Five Ways to Monitor Your Online Reputation
- Google yourself in incognito mode
- Create alerts to monitor mentions of your name or business
- Review social media accounts
- Take charge of your online reviews
- Purchase exact match domains
In fact, these are some of the exact techniques that we use to protect our clients’ online reputations at Minc Law. Our defamation law firm includes a dedicated team of attorneys and staff to help clients manage their online reputation. While hiring a defamation lawyer has its benefits, there are easy steps you can take right away to monitor your reputation on your own.
First, you’ll want to get an idea of your digital footprint — the information about you that is already online.
Google Yourself in Incognito Mode
Googling yourself is one of the quickest and easiest ways to assess your digital footprint. Using incognito mode, you can search for mentions of your name in unexpected places (like shaming websites, review websites, and news articles).
Searching in incognito mode enables you to view search results and pages without the websites recording information about you. This stops third party services from tracking your movements across the internet so that you won’t be bombarded with ads from potentially defamatory sites.
To use incognito mode in Google Chrome, simply select the symbol at the top right corner of your browser (marked by the first red arrow in the image). Then, select “new incognito window” from the drop-down menu (marked by the second red arrow in the image).
If you happen to come across something negative about you or your business:
- Take a screenshot and save the URL.
- Save any information you can find about the website or poster.
If you believe the content may be harmful to your reputation, you should consult a defamation attorney. They can advise you of your options for content removal or legal recourse.
You should also check for images of you that appear in Google search. Make sure there aren’t any images appearing that you don’t want to be publicly available. You may also want to ensure others aren’t using your images or content without your permission.
Comments you post to websites may appear in the search results as well. If you’ve said something in the past that you no longer want to see online, see if you can delete it.
If you find that your personal information is available on people search websites like MyLife.com or TruthFinder.com, you may be able to opt-out to remove that information. You can opt-out on your own or enlist the help of a service like DeleteMe.com.
Google Review Removal Tip: Businesses can remove a bad review by (1) asking the original author to remove the review, (2) flagging and reporting the review to Google, (3) pursuing legal action and obtaining a court order to have the review removed.

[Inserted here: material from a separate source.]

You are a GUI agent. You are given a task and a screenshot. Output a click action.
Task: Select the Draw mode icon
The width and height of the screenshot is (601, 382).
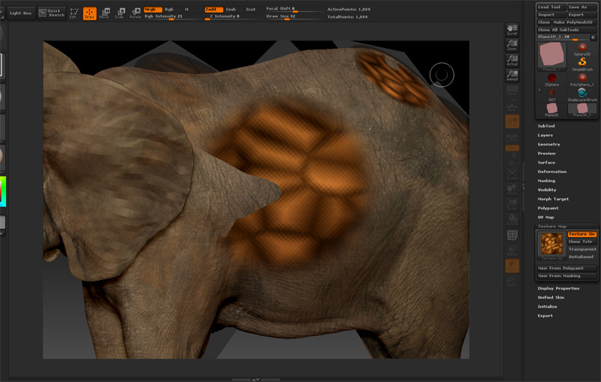[x=89, y=13]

Create Alerts to Monitor Mentions of Your Name or Business
If you want to track your online reputation you can set up alerts to notify you each time your name or business is mentioned.
To set up Google alerts, simply navigate to google.com/alerts and enter a name or topic you’d like to follow in the top box (marked by a red arrow in the figure). You can set up alerts for anything from mentions of your name or products, to other news that’s important to your brand.
We’d recommend selecting “show option” under the box where you entered your name to customize your alerts. Then enter your email and click “create alert.” Once you set up the alert, Google will email you each time your requested name or topic is mentioned.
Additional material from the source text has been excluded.